What we are part of goes back and back, and on and on. I’m not sure if it has a beginning or an end, actually. It is indestructible, being just what comes to be, even if that is the coming to be of an ending, or many endings. That balance, that helpless all rightness that underlies all that appears to be so perilous and contingent, is always there. There isn’t anything that has to be done, or refrained from, in order to bring it about. It has always been, before all that has been.

One could go on and on like this, and not explain anything. Words just don’t convey what I’m attempting to say. I suppose they may remind someone, but that’s perhaps the best they can do. I’m often reminded of my frustration when first reading Jiddu Krishnamurti: his words were wonderful, hinting at the very thing I’d been longing for, but there was no practice, no method, not even the suggestion of a pill one might take.

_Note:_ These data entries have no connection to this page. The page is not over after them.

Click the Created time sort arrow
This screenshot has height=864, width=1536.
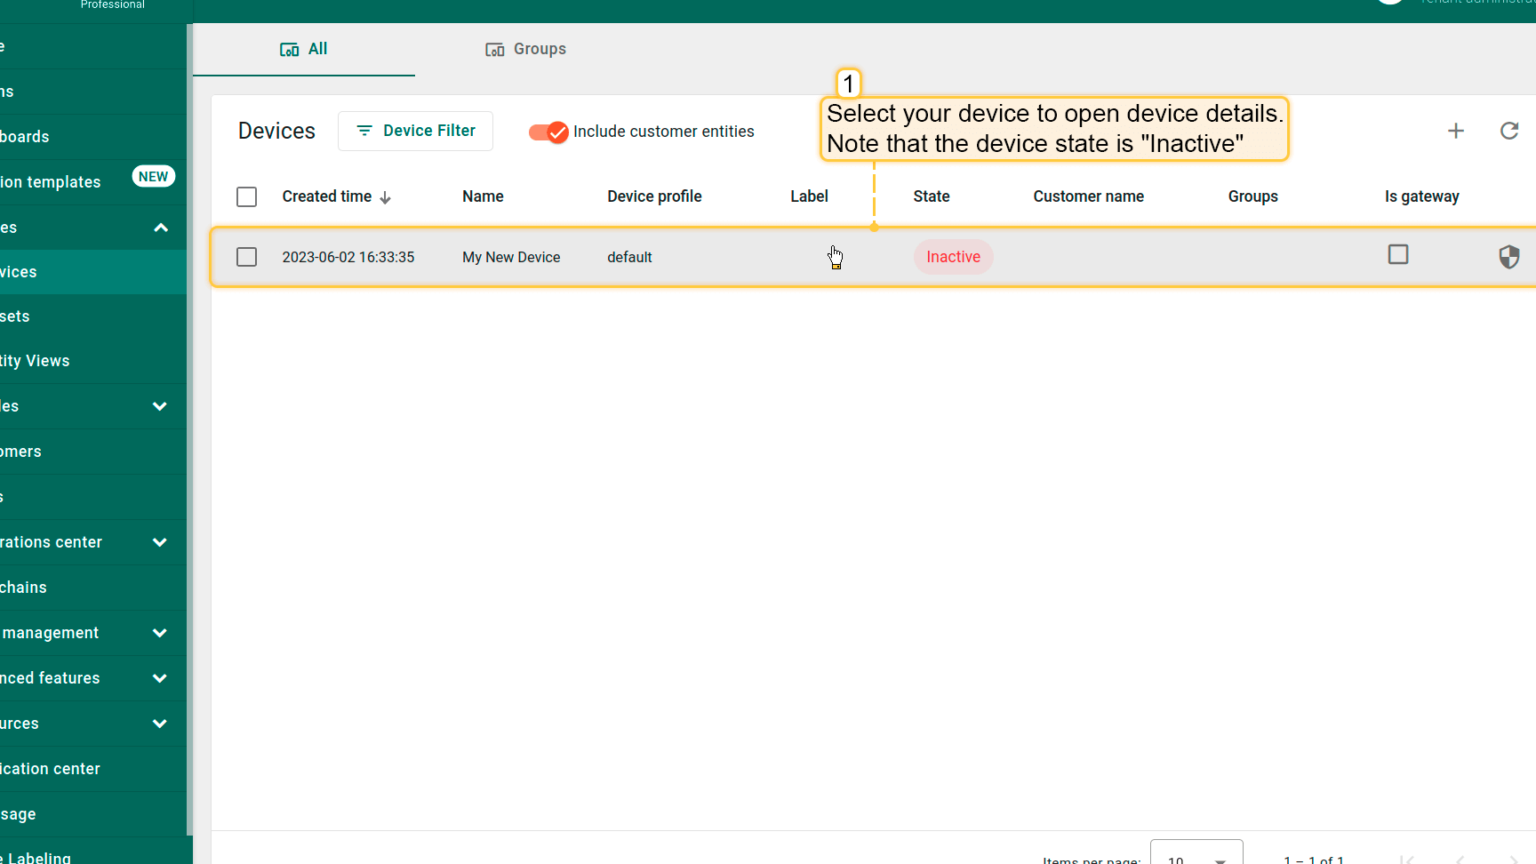(385, 197)
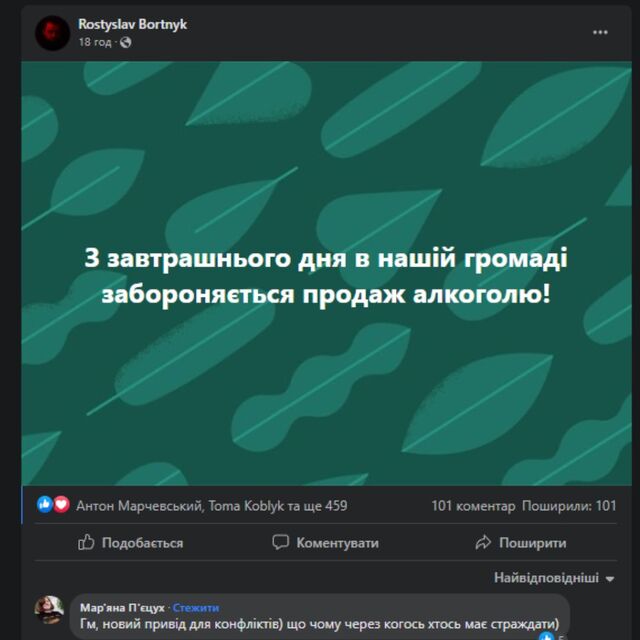Click the 18 год timestamp link
The image size is (640, 640).
tap(95, 42)
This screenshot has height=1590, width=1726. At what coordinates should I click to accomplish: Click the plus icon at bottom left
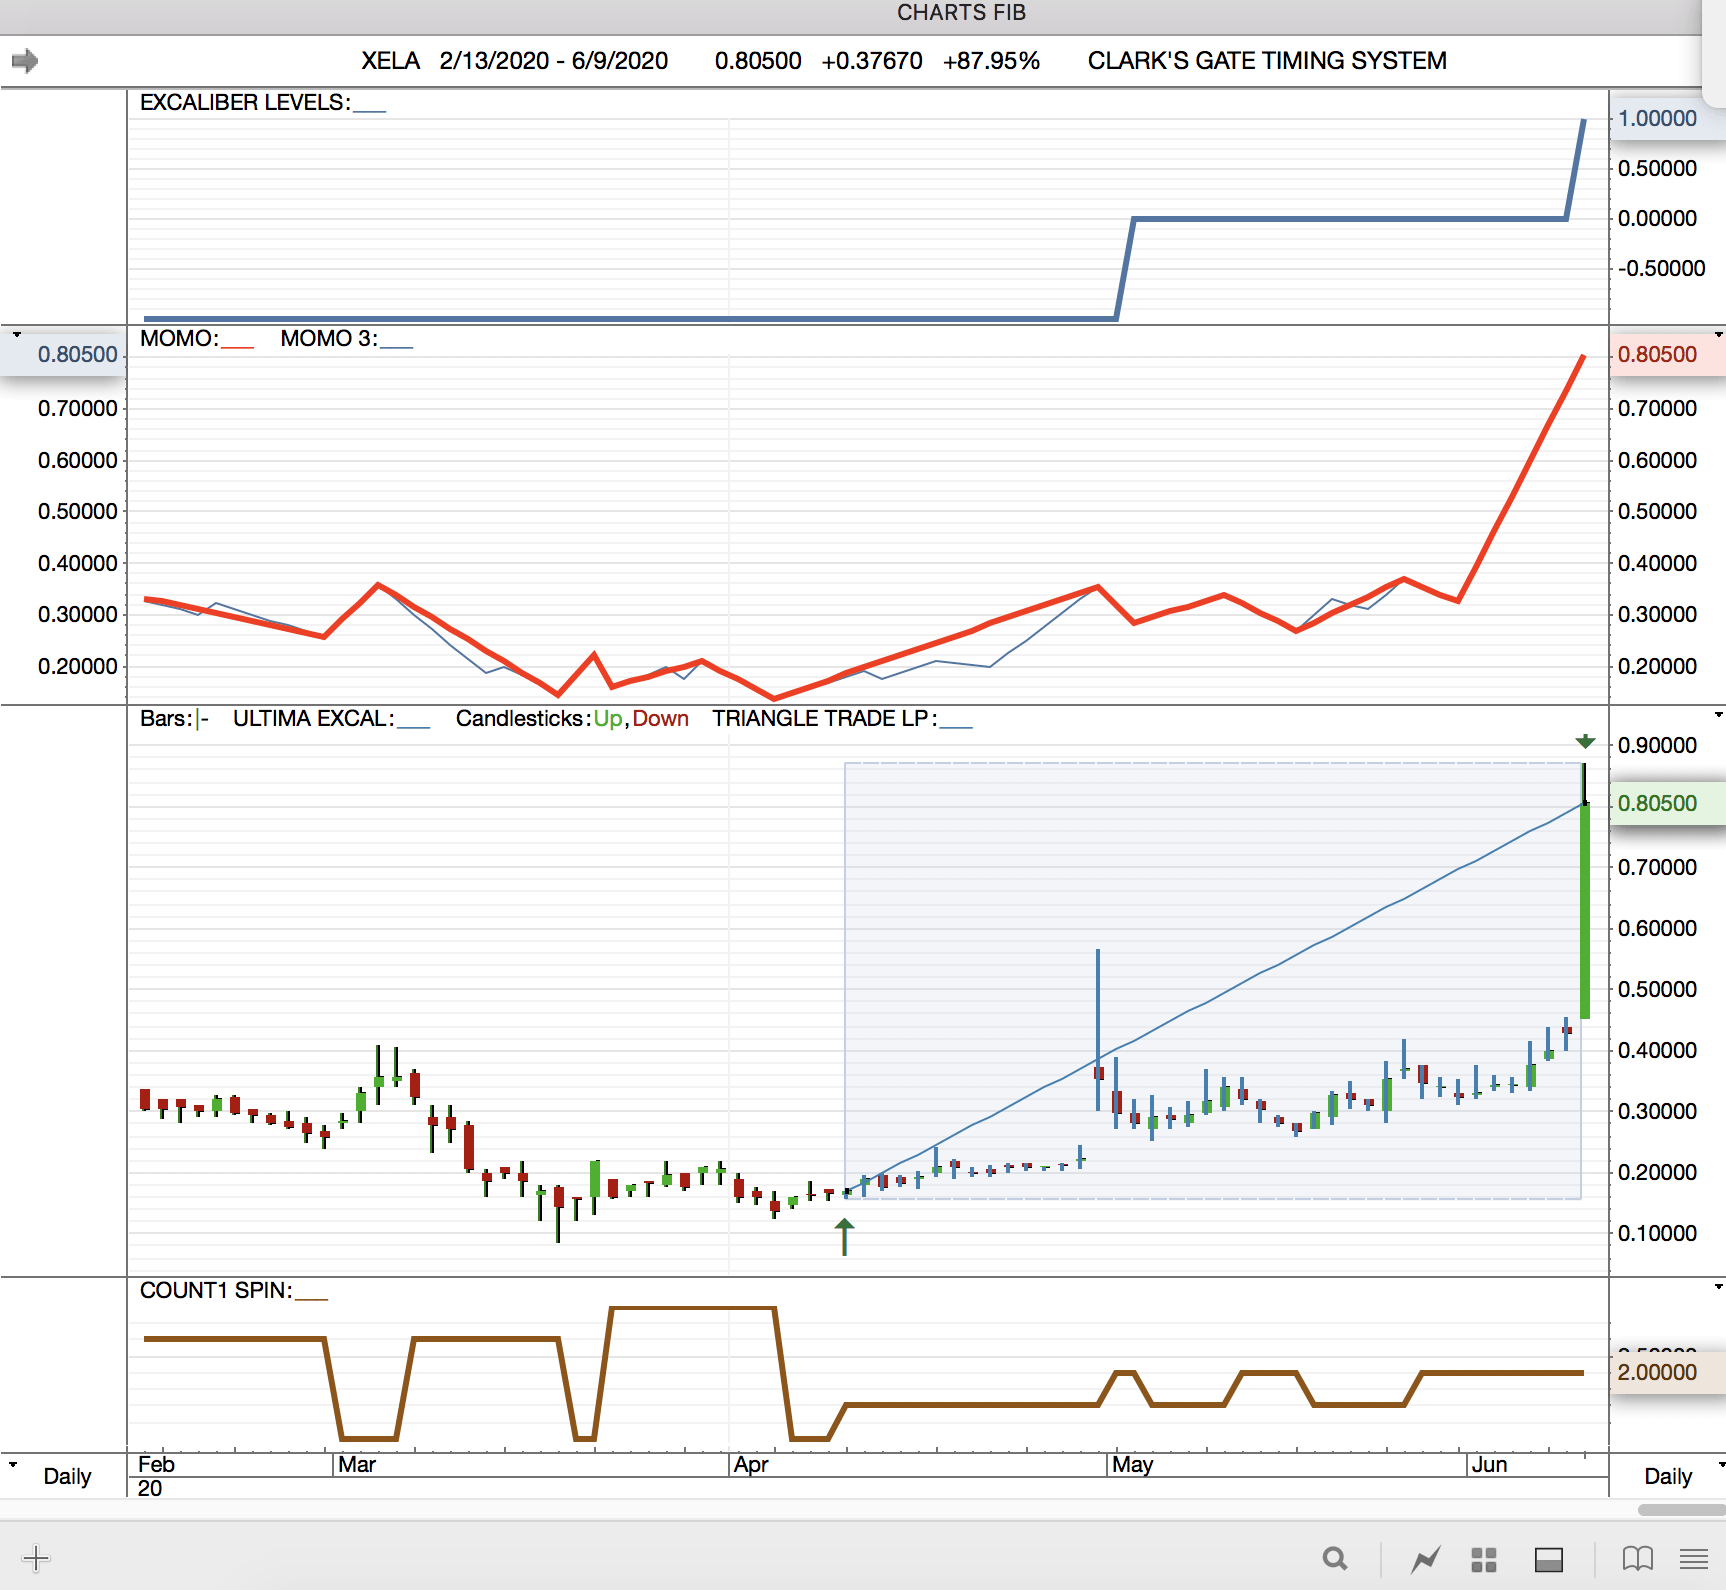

What Krishnamurti was writing about was choiceless awareness, the quality of openness to what is, just as it is, in the instant that it is perceived. Wes Nisker:

Choiceless awareness allows the meditator to see how our experience creates itself; how sense impressions, thoughts, and feelings arise without our willing them; how they interact and influence each other. By engaging the quality of choiceless awareness, we can extract ourselves from the contents of what we think and feel and start to explore how we think and feel.

The tool, the means to choiceless awareness, the thing I’d been looking for all those years ago is vipassana, which at its simplest is really no more than mindfulness. “Vipassana, where you’re taught to cultivate a quality of mind called ‘mindfulness’… [is] simply a state of clear, non-judgemental, and undistracted attention, moment by moment, to the contents of consciousness.” (Sam Harris, on the Waking Up app)

Now, mindfulness is a word that has come to be used, and misused, over and over for most of this century. Nisker writes (ibid.) a few pages later, “As mindfulness spreads into many corners of our culture, it would be unfortunate to forget the original and most significant use of this power of mind—as the key to self-awareness and spiritual liberation.”

To sit still, watching no more than the in and the out breath, hearing no more than the sounds from the window, feeling the weight and presence of the body against the good earth beneath the building, noticing thoughts as they rise and fade; nothing else is needed. It is just that simple, and yet it is the work of a lifetime. Of course it has to be learned, like anything else, and there are better and worse ways to begin. I’ve included an Advice page on this site.